(The records begins)
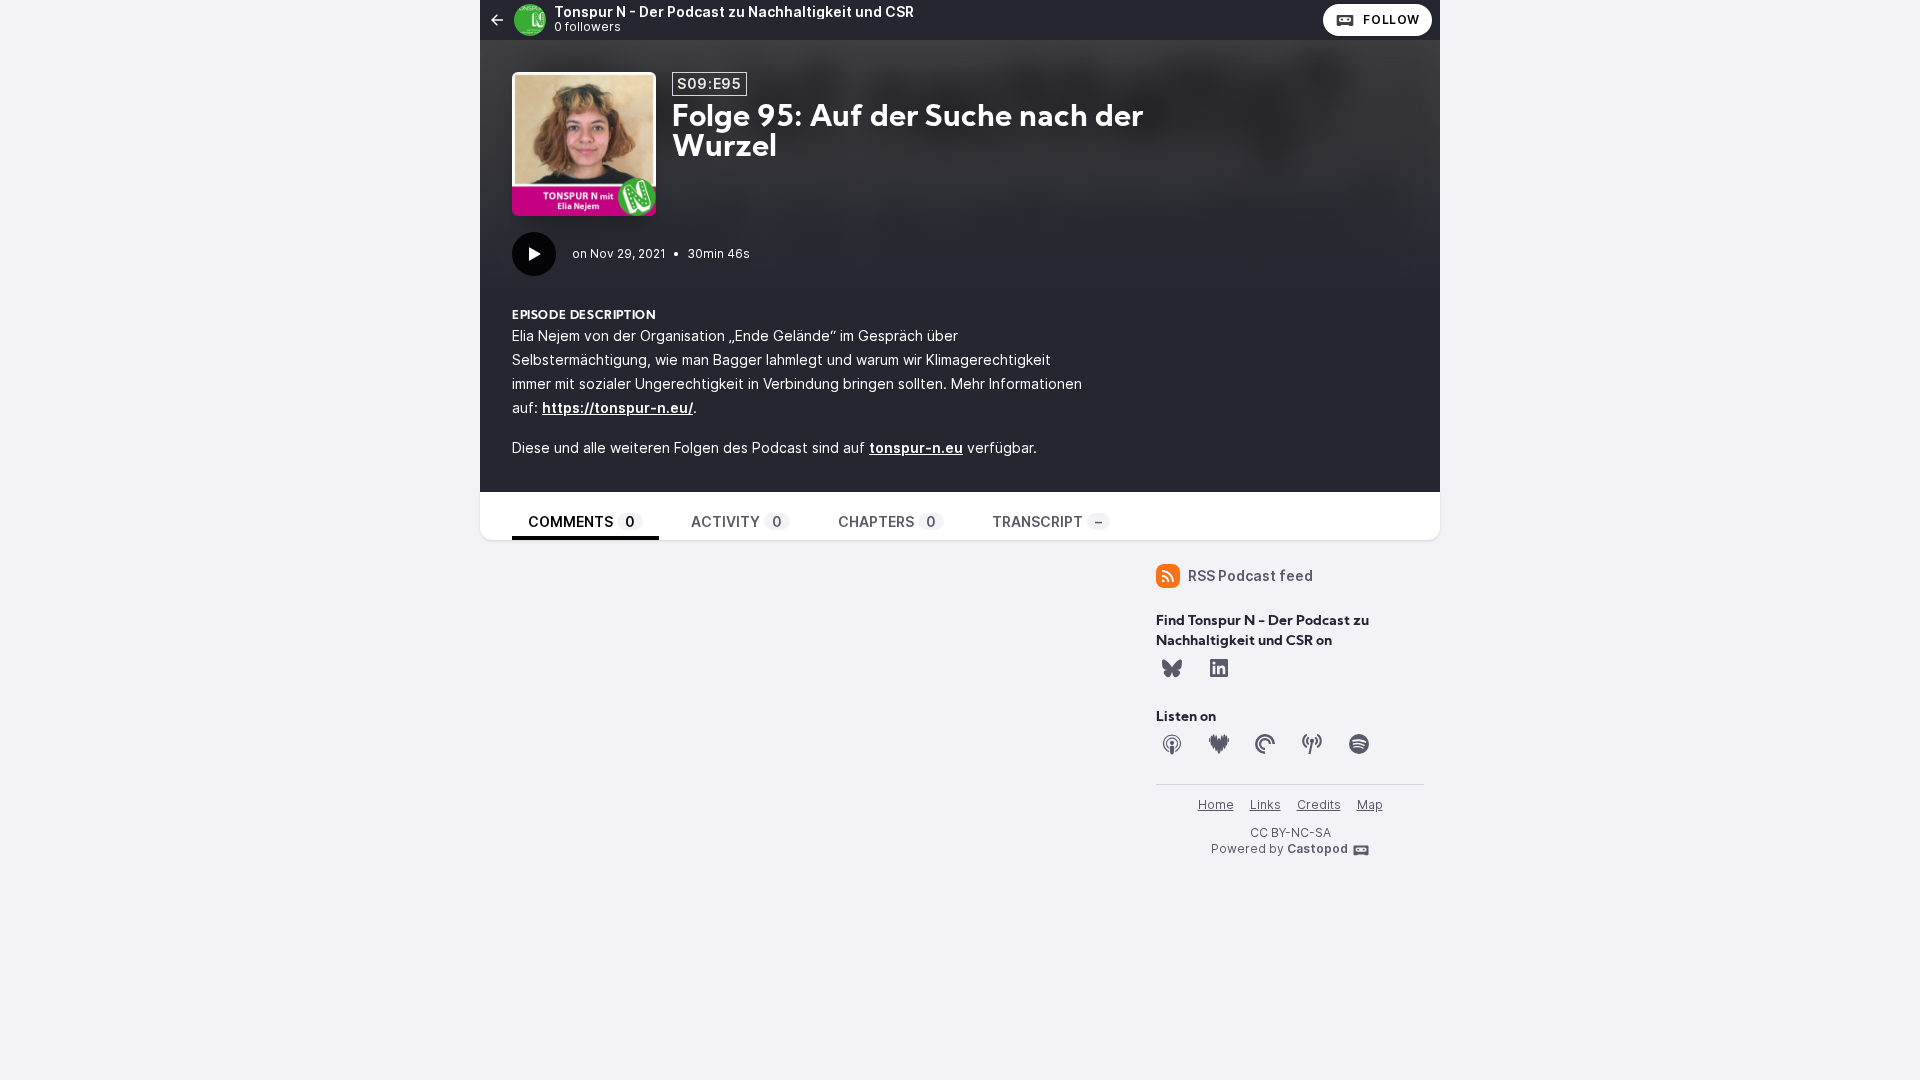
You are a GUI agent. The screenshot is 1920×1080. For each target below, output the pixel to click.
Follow (1391, 19)
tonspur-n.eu (916, 447)
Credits (1319, 804)
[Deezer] (1219, 744)
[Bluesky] (1172, 668)
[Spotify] (1359, 744)
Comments (581, 521)
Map (1370, 804)
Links (1265, 804)
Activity (736, 521)
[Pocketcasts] (1265, 744)
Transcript (1047, 521)
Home (1216, 804)
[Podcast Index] (1312, 744)
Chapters (887, 521)
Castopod (1317, 848)
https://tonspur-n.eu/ (617, 407)
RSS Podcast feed (1250, 575)
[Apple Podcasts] (1172, 744)
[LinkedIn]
(The records ends)
*Task goal*: Every entry above is to be transcribed exactly, with all pictures left out.

*Output for this exercise*:
You are a GUI agent. The screenshot is 1920×1080. For each target below, output the pixel to click.
Follow (1391, 19)
tonspur-n.eu (916, 447)
Credits (1319, 804)
[Deezer] (1219, 744)
[Bluesky] (1172, 668)
[Spotify] (1359, 744)
Comments (581, 521)
Map (1370, 804)
Links (1265, 804)
Activity (736, 521)
[Pocketcasts] (1265, 744)
Transcript (1047, 521)
Home (1216, 804)
[Podcast Index] (1312, 744)
Chapters (887, 521)
Castopod (1317, 848)
https://tonspur-n.eu/ (617, 407)
RSS Podcast feed (1250, 575)
[Apple Podcasts] (1172, 744)
[LinkedIn]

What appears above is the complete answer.